Suspect in 'Fast and Furious' killing cites 'stand your ground' lawPosted: Updated:
A Limestone County judge has until on Monday to decide whether a fatal stabbing over multiple "Fast and Furious" movies falls under the state's stand your ground law.
Kenny Adams was charged with one count of murder in the stabbing death of his cousin, Yancy Foster, on December 31, 2012. On Friday, a judge heard the defendant's motion to drop the indictment for murder because he was acting in self-defense. Authorities said the stabbing stemmed over Adams loaning the Foster family copies of "Fast and Furious" 1 and 2 DVDs.
Adams' attorney argued his client was invited into the Foster's mobile home, Foster called Adams into his bedroom, put him in a headlock, and didn't let him leave when Foster's father, Ron, told him to. Ron Foster also took the stand during the hearing. He told the court Adams and the Foster family had at least one other verbal confrontation over the DVDs prior to the stabbing. Foster said he heard Adams come into the trailer, heard his son and Adams wrestling in the back, and then saw his son with a headlock around Adams.
Ron Foster said he watched Adams pull out a knife from his pocket and stab his son. Prosecutors contended because Yancy Foster's headlock on Adams showed no signed of serious physical injury, Alabama's stand your ground law doesn't apply.
Two Limestone County Sheriff's Investigators also testified during Monday's hearing. They said Adams initially told them the victim accidentally fell on the knife when they first interviewed him. They also testified Adams told them he threw the murder weapon in the creek and in the woods before it was discovered under a lawnmower underneath the porch of his mother's Limestone County home.
The defendant filed a motion seeking dismissal of the indictment alleging that he is immune from prosecution pursuant to Section 13A-3-23(d) of the Alabama Criminal Code.
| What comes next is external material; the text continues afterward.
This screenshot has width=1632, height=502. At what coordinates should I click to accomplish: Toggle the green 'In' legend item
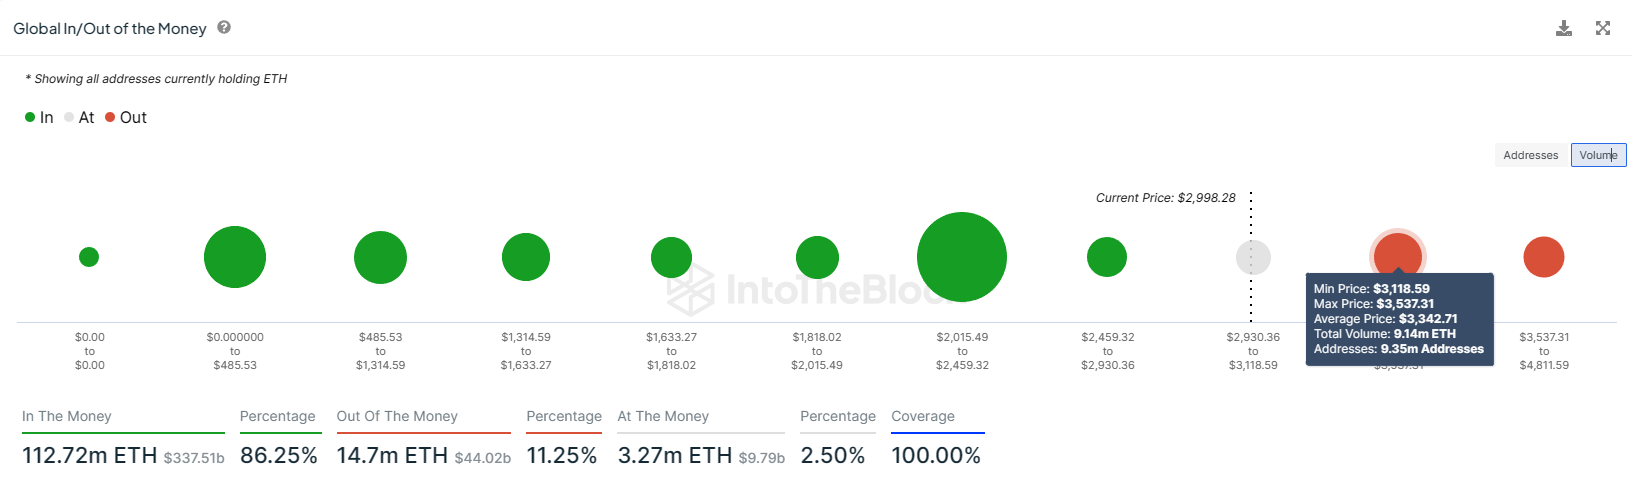pos(39,117)
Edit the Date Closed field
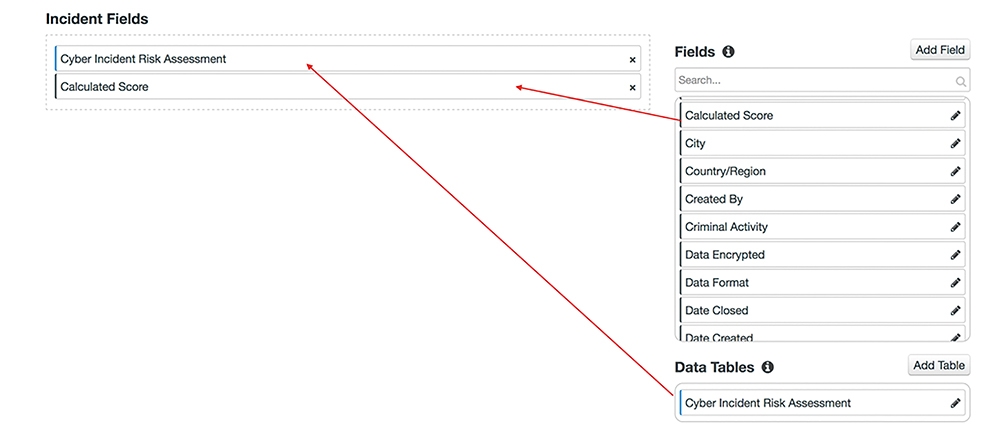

The Court conducted an evidentiary hearing on this motion at the Limestone County Courthouse with evidence and testimony being taken.
The Court having considered the evidence and testimony submitted at the hearing, found the defendant has failed to meet his burden of proving by a preponderance of the evidence that he is entitled to the immunity provisions of the Alabama Code 13A-3-23(d), and his motion to dismiss on the issue of immunity is hereby denied.
Adams' murder trial is expected to begin on Monday morning.